<<<<

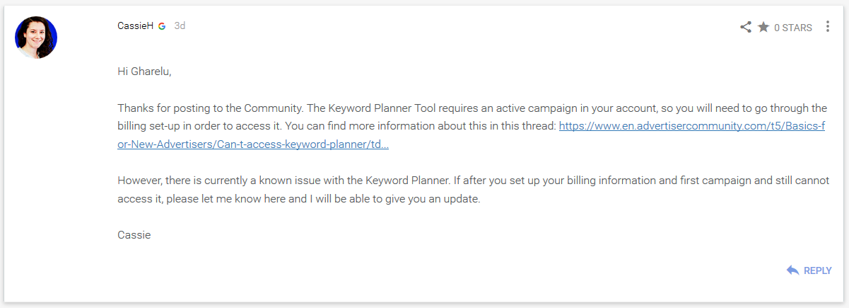Click the phrase give you an update
The image size is (849, 308).
(x=437, y=198)
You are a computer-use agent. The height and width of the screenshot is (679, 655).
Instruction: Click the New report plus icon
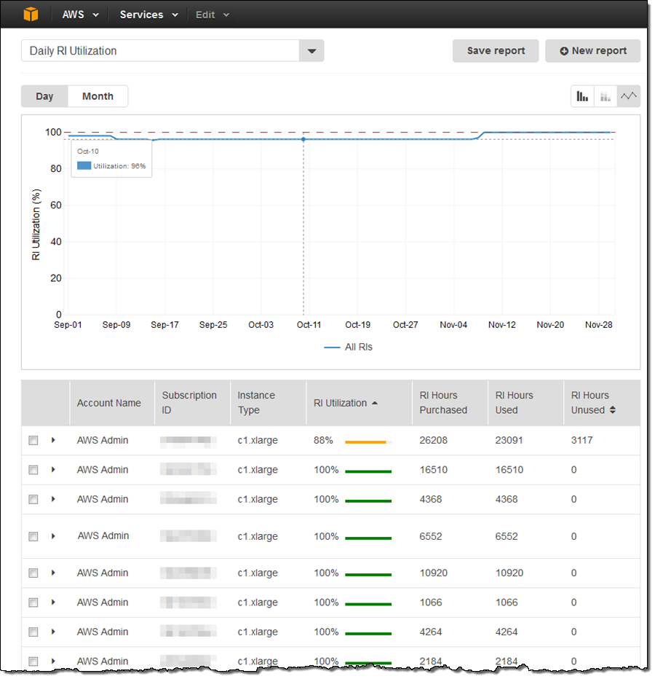click(565, 50)
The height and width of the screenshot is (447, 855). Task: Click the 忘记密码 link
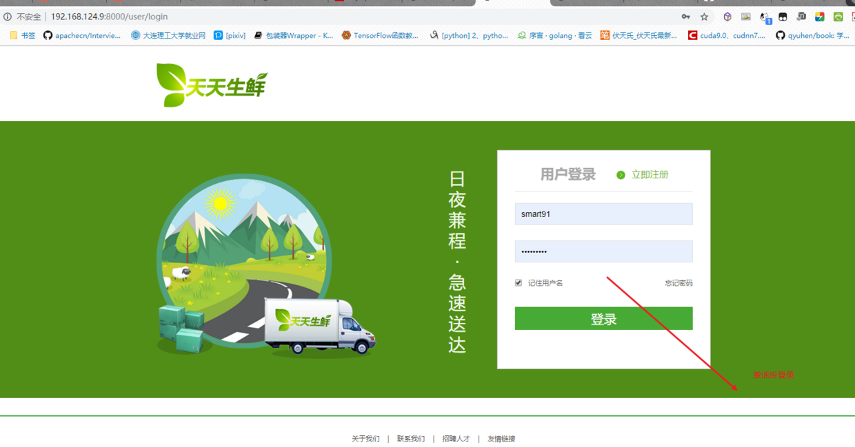pos(678,283)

>>>>

__PROBLEM REQUIREMENTS__: Restate word for word the lines from the one containing "The height and width of the screenshot is (447, 855)." through the end of the material above, both included, and nothing besides; drop the pictures.

__THE ANSWER__:
The height and width of the screenshot is (447, 855). Task: Click the 忘记密码 link
pos(678,283)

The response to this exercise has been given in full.